Despite the unemployment rate rising to 5.9%, United States jobs increased by a whopping 850,000 in June as the numbers of coronavirus cases continues to decline nationwide, states lift restrictions, and the numbers of vaccinations rose.
In spite of widespread worker shortages, which experts have pegged to the payments that have been meted out to the unemployed due to Covid, the rate of hiring in the US accelerated last month as employers added 850,000 jobs to their payrolls.
The unemployment rate, which was calculated from a different survey, showed a very slight increase, going from 5.8% to 5.9%, according to a statement from the Labor Department on Friday.
The figures come as a very welcome sign, amounting to more than 100,000 jobs over the estimates that had been issued by economists earlier, who had stated that they believed that June’s figures would show an increase of 720,000 jobs, according to a survey by Bloomberg.
At the end of June, the United States has regained 15.6 million, or 70%, of the 22.4 million jobs that were lost in the Spring of 2020, amounting to the nation having 6.8 million jobs fewer than the booming level of the pre-pandemic years.
The sector of leisure and hospitality, which was naturally the industry that was hit hardest by the lockdowns and closures caused by the pandemic, led the surprising gains, adding a total of 343,000 jobs in June.
That includes 194,000 in US restaurants and bars, as more and more states rescinded rulings having to do with capacity limits.
One odd aspect of the figures is that the realm of local, state and private education saw an increase of 269,000 positions, since school employees typically come off the payroll every June and July.
But since fewer education workers have been employed since the pandemic, fewer dropped off the employment rolls, leading to a big gain after seasonal adjustments are made.
Positions in the professional and business services sector increased by 72,000 in June, while the retail sector added 67,000 as many more stores reopened and increased their hours and capacity limits.
Manufacturing, which has been continually beset by bottlenecks in supply chains across the entire sector, was even able to add 15,000 positions last month, according to the report.
Several forces are working together to improve the economy and labor market, leading analysts to estimate that there will be record job gains amounting to 7 million to 8 million jobs in 2021.
The reported number of coronavirus cases this week fell to a seven-day average of approximately 12,000 — the lowest seen in more than a year, since March of 2020. As of Friday, just over 47% of the entire US population has been fully vaccinated — not just those who are currently eligible but the entire citizenry.
By the beginning of July, most states have lifted all pandemic-related restrictions and social distancing provisions.
The US Congress has passed approximately $3.2 trillion in government stimulus spending since the beginning of the pandemic, resulting in stimulus checks for every single adult individual and greatly increased unemployment benefits.
Logically, consumer demand is responding to the increased money in Americans’ pockets, with spending skyrocketing after more than a year of lockdowns, some self-imposed restraint and the constraints forced on consumers when they were unable to shop as they normally would over the past year.
According to as USA Today report, restaurant seatings on OpenTable, an online reservation service, appeared to be just 10% below levels seen in 2019 during one week in mid-June, up sharply from 17% below pre-pandemic levels during May.
Analysts at Goldman Sachs note that this is the strongest showing since the beginning of the pandemic, in an important sector of the US economy.
The majority of companies are currently struggling to find enough workers to operate as usual, despite the demand from consumers.
Live theater, which was most likely the sector that suffered the biggest blow during the pandemic, is returning to our cities, both large and small, and they are hiring back workers.
In March of last year, Chad Brown, who is 40 years of age, was laid off from his job as a booking agent for musicians, comedians and other acts at a Denver venue. This occurred at the same time as his wife, Kaytlain, found she could no longer work as a massage therapist.
Brown was ale to find a part-time job at a company that sells prepared meal kits while his wife received unemployment benefits; however, their income still wasn’t enough to make ends meet in the big city of Denver. A year ago, the couple and their 8-month-old son had to move in with Kaytlain’s parents, while Chad tended bar once a week and his wife worked as a restaurant server.

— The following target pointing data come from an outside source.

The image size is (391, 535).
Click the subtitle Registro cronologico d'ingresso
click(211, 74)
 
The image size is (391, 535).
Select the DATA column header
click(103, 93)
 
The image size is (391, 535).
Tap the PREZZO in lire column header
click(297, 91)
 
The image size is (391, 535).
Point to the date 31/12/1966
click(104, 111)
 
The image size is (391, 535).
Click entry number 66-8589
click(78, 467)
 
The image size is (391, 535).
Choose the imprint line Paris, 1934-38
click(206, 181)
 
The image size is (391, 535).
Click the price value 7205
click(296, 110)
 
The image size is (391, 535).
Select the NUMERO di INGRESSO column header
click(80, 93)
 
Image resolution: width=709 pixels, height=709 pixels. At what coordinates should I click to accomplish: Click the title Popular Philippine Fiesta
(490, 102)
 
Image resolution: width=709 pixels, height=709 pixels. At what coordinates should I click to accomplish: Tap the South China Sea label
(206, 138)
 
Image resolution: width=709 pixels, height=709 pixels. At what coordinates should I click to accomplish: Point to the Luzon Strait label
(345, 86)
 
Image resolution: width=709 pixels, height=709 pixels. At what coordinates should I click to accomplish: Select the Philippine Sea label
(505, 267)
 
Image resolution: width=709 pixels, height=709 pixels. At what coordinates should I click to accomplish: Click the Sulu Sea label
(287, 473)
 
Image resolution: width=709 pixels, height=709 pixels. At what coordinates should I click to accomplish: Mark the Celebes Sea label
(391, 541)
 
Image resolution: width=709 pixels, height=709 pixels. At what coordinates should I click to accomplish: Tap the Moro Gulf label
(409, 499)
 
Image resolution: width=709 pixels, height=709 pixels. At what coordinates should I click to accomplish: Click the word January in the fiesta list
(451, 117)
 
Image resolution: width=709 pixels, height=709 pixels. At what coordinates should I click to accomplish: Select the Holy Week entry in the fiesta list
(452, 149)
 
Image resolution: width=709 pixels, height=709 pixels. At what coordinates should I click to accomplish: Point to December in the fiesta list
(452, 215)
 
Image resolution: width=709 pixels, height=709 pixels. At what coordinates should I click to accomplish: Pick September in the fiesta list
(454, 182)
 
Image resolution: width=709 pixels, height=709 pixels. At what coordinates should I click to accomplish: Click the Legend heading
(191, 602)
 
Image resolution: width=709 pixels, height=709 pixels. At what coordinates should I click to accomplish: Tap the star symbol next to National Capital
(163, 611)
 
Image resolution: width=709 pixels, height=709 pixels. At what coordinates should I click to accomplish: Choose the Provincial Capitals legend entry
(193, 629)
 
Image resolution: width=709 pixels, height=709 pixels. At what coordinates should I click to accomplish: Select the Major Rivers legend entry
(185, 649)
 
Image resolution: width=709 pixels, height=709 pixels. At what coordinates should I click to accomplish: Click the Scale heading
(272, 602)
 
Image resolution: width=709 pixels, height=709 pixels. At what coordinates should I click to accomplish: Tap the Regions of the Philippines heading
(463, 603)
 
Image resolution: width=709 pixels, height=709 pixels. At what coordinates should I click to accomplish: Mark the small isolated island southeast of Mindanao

Brown has now found a new position as a restaurant manager and he also manages private events at a theater that is about to begin staging plays in Phoenix. He not only has a better job t Han he had before the pandemic, he says, but he now has hopes of rising to a position such as artistic director one day.
The manager says “It was very exciting,” when he heard of the job offer. However, he estimates that it’s “going to take a long time” before patrons to return to the theater once again.
Goldman Sachs says some of the issues stopping people from returning to the workplace, such as an inability to find childcare during the pandemic, are no longer posing major problems for working-age Americans.
Approximately half of all states have stated that they will cut off the extra unemployment benefits before the September deadline, and many started doing so in last month. Goldman noted that ongoing jobless claims dropped more rapidly in those states last month.